PODANY TEKST:
--- --- ---

Próbowałem zmieniać kanały - doszedłem jedynie do w miarę stałego 150 kB/s (potrafiło być i 15 kB/s).
Wyłączyłem szyfrowanie - transfer bez zmian.
Firmware w D-linku najnowszy (fabrycznie).
Jaka może być przyczyna tak słabych transferów (nie da się divxa po sieci obejrzeć)?
Może jest jakiś nieoficjalny nowszy/lepszy firmware?
No i dlatego w czasie remontu mieszkania dwa lata temu rozprowadziłem skrętkę nawet i do kuchni i jest super! Ale ciekaw jestem i czekam wraz z Tobą czy już istnieje jakieś zadawalające rozwiązanie tego problemu bezprzewodowo?
Niestety u mnie to nie zadziała. Mam płytę główną na chipsecie Intel - Asus P5Q-Pro a laptop to Dell D800, też na chipsecie Intela. System na obu kompach to Win7.
Zamiast d-linka podłączyłem się do pożyczonego thomson speedtouch 180 - transfer troszkę lepszy ale pewnie to sprawa innego kanału jaki ustawiłem (żeby się nie gryzł z moim d-linkiem). Kiedyś robiłem testy, żeby przetestować, które kanały są najlepsze i wtedy laptop podłączyłem kablem do d-linka. Najlepiej ciągnęło ze stacjonarki 600 kB/s (niestabilnie, często się zmieniało) i tak ustaliłem najlepsze kanały.
Wokół jest pełno różnych sieci bezprzewodowych (mieszkam w bloku z wielkiej płyty) i, co dziwne, z niektórych jest lepszy sygnał niż z mojej gdzie w linii prostej d-link <=> PC jest około 3m (czasem sygnał nie jest na max). Inne nadajniki nawet jeśli są bliżej (może przez sufit) to do pokonania mają co najmniej jedną warstwę żelbetu.
Poanieważ inne sieci sieją bardzo mocnym sygnałem niejednokrotnie przekraczającym dozwolone normy spróbuj zmienic antenke na inna jak jest taka możliwość i dokałdnie zmierz moc sygnału z Twojej sieci jakimś wiarygodnym programem powinnien być większy od 18 dBi to jest super
A czy próbowałeś podłączać na miejsce tych dwóch komputerów coś jeszcze? Udostępnianie plików w Windowsie sprawia sporo kłopotów i nie od dzisiaj do wiadomo, spróbuj przesyłać pliki przy pomocy FTP
sanmar - jakim programem to zmierzyć? Netstumlber nie działa z moja kartą w PC natomiast z kartą w laptopie działa, ale nie znajduje żadnej sieci (wyrzuca jakąś uwagę typu, że nie wszystkie typy sieci odpowiadają na jego zapytanie - jak widać u mnie w bloku żadna mu nie odpowiada).

--- --- ---

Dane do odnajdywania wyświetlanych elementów
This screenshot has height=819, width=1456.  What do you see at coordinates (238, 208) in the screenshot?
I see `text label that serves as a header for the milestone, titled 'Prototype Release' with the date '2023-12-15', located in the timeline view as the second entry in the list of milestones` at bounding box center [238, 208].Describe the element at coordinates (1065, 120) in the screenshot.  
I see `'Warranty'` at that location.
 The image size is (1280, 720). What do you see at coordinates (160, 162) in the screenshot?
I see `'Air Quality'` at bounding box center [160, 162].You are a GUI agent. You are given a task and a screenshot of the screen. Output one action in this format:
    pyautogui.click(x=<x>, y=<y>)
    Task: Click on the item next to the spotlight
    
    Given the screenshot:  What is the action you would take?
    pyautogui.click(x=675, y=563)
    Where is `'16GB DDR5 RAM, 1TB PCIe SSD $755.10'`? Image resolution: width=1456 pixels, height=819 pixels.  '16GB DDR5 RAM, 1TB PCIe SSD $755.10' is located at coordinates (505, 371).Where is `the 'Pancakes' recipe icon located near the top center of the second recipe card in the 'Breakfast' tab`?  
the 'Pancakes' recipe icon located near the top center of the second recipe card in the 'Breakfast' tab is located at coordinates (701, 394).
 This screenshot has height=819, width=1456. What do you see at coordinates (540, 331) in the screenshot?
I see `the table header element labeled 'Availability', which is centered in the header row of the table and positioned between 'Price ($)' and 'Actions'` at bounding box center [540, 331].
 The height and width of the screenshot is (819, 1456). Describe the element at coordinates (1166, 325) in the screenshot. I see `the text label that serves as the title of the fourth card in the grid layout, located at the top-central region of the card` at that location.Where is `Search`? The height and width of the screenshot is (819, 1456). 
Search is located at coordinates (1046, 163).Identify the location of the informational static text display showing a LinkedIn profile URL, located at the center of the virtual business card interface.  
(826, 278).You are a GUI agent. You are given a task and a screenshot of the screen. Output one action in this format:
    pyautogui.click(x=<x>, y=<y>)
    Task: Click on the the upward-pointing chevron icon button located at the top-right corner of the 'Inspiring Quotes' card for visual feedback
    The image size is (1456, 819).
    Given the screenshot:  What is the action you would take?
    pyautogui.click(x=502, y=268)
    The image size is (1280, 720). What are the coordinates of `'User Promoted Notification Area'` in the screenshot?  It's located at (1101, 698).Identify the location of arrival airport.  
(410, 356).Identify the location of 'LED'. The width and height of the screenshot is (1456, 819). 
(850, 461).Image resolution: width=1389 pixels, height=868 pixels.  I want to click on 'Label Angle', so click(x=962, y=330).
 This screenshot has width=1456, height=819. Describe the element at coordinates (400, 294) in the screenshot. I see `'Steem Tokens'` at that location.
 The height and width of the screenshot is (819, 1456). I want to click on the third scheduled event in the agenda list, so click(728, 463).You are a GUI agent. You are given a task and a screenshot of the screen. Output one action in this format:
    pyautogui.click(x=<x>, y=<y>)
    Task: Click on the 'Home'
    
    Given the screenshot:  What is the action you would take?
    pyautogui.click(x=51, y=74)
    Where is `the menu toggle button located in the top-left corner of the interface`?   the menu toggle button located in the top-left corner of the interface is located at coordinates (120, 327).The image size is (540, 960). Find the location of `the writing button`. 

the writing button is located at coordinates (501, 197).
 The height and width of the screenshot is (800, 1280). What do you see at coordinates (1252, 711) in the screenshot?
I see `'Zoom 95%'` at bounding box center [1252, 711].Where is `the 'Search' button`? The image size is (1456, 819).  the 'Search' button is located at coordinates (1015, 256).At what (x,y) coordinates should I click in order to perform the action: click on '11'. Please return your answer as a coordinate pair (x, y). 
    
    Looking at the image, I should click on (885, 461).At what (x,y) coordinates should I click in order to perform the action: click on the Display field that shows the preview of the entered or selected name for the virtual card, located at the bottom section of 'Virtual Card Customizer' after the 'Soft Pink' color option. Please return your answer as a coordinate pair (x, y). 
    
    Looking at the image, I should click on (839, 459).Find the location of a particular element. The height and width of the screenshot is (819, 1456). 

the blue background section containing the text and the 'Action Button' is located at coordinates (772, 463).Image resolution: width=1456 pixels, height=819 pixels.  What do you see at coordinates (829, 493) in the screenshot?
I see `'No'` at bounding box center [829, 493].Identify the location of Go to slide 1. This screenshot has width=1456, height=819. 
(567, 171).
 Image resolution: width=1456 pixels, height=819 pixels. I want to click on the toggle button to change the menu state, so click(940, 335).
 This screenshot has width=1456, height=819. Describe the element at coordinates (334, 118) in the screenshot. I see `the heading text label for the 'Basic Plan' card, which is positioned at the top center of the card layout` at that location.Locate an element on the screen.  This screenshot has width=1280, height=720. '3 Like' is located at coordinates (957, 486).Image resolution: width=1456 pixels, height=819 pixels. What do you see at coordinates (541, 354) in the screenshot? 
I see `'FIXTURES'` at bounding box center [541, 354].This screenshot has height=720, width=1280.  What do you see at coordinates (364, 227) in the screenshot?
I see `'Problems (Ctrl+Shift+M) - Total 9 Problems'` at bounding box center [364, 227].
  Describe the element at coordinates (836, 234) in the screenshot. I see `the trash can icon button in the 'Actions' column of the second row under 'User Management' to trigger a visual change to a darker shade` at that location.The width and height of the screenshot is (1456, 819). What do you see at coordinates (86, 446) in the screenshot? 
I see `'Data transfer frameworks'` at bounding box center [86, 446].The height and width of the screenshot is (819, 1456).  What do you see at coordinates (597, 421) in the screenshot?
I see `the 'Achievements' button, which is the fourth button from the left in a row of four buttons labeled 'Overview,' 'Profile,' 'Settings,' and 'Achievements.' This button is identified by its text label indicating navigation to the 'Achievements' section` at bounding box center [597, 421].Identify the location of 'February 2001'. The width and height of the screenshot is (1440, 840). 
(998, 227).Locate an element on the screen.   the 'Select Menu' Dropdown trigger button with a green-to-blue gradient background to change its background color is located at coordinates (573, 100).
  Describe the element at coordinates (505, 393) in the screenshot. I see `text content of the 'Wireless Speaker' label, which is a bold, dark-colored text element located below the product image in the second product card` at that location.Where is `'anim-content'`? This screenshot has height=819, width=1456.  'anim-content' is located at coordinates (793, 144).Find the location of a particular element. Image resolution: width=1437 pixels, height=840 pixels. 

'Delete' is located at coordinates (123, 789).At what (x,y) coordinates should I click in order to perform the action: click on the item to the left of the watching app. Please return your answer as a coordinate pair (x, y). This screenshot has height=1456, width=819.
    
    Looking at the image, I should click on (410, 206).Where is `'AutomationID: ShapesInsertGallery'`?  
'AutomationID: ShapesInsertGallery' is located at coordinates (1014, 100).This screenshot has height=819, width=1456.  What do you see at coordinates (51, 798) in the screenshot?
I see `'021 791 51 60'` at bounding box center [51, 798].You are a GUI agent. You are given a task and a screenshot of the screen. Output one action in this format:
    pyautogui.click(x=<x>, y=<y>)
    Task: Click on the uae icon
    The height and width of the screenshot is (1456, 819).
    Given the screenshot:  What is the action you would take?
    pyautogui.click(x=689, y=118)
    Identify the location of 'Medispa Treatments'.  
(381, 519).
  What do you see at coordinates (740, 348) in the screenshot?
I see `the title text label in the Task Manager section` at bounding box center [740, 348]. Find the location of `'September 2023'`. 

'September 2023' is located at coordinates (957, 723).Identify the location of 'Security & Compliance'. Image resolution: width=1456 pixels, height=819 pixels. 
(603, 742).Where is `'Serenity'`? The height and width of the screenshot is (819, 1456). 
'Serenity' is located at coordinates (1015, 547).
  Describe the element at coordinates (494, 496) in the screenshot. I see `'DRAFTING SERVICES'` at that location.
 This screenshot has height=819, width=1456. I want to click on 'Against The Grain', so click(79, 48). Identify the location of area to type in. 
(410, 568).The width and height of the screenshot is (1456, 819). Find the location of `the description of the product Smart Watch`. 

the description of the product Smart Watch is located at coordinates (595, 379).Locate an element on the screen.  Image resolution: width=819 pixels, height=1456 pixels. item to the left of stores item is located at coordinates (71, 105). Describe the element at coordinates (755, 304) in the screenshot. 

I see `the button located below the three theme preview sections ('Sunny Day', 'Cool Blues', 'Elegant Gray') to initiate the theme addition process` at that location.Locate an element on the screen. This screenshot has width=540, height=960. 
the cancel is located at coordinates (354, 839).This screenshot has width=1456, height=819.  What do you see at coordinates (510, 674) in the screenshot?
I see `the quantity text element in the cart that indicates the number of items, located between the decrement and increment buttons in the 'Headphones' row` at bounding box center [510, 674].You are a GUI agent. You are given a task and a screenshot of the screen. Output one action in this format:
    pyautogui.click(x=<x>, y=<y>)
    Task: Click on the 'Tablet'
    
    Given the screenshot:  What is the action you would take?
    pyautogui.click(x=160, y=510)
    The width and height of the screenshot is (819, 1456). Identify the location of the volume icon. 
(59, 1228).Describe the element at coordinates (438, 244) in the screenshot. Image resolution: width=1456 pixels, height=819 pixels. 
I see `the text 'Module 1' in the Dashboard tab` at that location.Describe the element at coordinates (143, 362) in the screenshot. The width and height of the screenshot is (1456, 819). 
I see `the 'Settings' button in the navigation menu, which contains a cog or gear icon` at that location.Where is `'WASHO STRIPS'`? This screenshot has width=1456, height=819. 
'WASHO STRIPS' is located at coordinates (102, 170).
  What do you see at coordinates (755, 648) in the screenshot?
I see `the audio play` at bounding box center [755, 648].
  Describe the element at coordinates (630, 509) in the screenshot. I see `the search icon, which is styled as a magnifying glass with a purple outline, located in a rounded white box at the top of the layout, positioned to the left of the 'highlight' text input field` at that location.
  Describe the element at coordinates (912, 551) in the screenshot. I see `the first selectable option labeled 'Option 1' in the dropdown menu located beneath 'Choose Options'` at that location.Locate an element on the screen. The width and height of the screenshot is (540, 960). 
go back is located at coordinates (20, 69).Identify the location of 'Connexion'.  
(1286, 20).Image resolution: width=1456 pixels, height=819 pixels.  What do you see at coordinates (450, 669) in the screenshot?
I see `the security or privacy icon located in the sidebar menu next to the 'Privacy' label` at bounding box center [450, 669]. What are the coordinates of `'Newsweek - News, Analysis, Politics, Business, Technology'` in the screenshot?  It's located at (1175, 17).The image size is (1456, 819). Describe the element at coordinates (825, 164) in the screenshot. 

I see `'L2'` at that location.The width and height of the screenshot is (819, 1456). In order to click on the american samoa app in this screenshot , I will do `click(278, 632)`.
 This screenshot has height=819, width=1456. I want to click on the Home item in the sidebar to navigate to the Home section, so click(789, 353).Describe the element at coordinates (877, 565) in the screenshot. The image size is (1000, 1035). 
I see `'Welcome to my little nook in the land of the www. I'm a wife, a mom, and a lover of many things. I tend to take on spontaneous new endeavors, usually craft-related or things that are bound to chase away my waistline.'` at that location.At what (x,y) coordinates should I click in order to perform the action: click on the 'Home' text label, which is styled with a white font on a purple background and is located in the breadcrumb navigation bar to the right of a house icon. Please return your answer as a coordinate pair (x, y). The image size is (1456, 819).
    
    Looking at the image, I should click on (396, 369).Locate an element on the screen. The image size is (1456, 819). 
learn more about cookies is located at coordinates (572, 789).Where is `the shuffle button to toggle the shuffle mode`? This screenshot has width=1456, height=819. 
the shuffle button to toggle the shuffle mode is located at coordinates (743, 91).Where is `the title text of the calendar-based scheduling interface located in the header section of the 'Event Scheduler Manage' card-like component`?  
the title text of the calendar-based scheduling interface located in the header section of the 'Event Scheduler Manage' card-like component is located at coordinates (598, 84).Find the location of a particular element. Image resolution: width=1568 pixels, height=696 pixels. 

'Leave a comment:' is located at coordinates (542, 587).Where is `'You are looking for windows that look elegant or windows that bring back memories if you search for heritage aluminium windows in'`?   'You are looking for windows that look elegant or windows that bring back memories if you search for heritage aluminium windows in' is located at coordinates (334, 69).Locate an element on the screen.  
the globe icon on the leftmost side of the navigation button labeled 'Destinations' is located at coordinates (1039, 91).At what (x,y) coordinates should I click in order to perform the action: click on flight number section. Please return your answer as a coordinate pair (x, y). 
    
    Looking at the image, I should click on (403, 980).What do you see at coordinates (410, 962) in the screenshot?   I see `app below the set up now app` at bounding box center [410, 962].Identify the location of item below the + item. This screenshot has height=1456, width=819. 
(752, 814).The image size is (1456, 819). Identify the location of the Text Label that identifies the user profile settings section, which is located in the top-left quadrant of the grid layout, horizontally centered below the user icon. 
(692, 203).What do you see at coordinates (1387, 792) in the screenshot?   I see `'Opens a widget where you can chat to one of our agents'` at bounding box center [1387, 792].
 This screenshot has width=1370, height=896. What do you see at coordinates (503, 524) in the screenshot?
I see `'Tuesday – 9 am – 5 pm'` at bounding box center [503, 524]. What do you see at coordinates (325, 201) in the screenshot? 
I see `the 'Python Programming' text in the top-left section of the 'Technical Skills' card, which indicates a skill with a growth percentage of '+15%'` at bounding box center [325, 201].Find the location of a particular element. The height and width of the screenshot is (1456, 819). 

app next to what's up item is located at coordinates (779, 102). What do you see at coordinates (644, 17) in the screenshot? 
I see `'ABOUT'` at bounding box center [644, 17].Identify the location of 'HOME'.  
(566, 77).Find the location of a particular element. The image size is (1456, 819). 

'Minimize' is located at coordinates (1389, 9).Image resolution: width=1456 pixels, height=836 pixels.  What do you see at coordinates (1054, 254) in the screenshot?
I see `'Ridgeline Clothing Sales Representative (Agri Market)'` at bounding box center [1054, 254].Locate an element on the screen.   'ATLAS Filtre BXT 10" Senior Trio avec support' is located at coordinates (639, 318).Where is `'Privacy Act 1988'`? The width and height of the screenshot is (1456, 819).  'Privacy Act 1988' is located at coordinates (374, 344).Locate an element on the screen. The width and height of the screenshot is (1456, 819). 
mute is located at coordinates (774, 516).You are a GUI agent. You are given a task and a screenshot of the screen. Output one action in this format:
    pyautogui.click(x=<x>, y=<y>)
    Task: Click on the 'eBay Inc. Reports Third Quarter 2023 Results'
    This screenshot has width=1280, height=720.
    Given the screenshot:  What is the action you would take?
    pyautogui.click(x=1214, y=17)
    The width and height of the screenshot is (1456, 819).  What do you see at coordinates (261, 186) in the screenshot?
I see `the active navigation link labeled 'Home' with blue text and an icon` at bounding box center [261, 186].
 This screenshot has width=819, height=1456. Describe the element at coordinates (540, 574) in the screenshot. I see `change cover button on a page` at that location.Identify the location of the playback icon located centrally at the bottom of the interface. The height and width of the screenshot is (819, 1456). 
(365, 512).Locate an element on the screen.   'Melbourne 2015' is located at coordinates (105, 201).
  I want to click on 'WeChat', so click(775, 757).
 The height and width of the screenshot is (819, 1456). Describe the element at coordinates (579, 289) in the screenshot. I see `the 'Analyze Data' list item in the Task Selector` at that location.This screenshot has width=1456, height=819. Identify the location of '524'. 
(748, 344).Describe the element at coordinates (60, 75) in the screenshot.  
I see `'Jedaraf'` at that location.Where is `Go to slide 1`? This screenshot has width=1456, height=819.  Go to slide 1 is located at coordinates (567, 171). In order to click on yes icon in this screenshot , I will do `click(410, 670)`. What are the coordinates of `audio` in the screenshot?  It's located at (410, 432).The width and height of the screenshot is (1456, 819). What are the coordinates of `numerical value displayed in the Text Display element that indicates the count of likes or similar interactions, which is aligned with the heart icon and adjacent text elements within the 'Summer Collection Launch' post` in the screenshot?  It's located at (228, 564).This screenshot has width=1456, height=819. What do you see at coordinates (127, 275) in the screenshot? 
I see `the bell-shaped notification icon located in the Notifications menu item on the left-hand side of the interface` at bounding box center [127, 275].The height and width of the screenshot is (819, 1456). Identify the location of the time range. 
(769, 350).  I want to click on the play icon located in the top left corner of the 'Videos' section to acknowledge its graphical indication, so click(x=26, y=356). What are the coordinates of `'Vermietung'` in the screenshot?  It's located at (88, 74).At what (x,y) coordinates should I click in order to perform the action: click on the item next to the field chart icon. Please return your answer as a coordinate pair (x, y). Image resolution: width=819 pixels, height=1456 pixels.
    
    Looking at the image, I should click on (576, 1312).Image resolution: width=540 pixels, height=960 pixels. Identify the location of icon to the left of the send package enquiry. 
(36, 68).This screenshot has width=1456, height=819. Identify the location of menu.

--- --- ---

TREŚĆ ZADANIA: Podaj ponownie, słowo w słowo, fragment tekstu o słabych transferach w sieci bezprzewodowej, który zaczyna się od słów „Wyłączyłem szyfrowanie - transfer", a kończy na słowach „tego problemu bezprzewodowo?".

ODPOWIEDŹ:
Wyłączyłem szyfrowanie - transfer bez zmian.
Firmware w D-linku najnowszy (fabrycznie).
Jaka może być przyczyna tak słabych transferów (nie da się divxa po sieci obejrzeć)?
Może jest jakiś nieoficjalny nowszy/lepszy firmware?
No i dlatego w czasie remontu mieszkania dwa lata temu rozprowadziłem skrętkę nawet i do kuchni i jest super! Ale ciekaw jestem i czekam wraz z Tobą czy już istnieje jakieś zadawalające rozwiązanie tego problemu bezprzewodowo?